Pull out each of the rows below and reproduce them character for character, changing nothing.

Stored data entries:
###

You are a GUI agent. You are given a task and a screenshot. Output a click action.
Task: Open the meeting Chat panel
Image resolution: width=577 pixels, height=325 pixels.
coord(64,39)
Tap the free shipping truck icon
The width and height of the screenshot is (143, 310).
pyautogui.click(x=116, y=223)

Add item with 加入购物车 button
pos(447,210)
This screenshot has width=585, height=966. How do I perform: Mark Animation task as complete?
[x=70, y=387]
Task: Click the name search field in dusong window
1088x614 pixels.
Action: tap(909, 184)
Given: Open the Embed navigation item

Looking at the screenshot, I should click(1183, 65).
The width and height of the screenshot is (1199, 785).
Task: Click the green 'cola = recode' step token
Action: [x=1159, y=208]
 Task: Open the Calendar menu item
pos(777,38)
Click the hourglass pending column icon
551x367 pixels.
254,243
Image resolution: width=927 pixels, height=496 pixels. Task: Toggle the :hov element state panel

###

Solution to this exercise:
You are a GUI agent. You are given a task and a screenshot. Output a click action.
Task: Open the meeting Chat panel
Image resolution: width=577 pixels, height=325 pixels.
coord(64,39)
Tap the free shipping truck icon
The width and height of the screenshot is (143, 310).
pyautogui.click(x=116, y=223)

Add item with 加入购物车 button
pos(447,210)
This screenshot has width=585, height=966. How do I perform: Mark Animation task as complete?
[x=70, y=387]
Task: Click the name search field in dusong window
1088x614 pixels.
Action: tap(909, 184)
Given: Open the Embed navigation item

Looking at the screenshot, I should click(1183, 65).
The width and height of the screenshot is (1199, 785).
Task: Click the green 'cola = recode' step token
Action: [x=1159, y=208]
 Task: Open the Calendar menu item
pos(777,38)
Click the hourglass pending column icon
551x367 pixels.
254,243
Image resolution: width=927 pixels, height=496 pixels. Task: Toggle the :hov element state panel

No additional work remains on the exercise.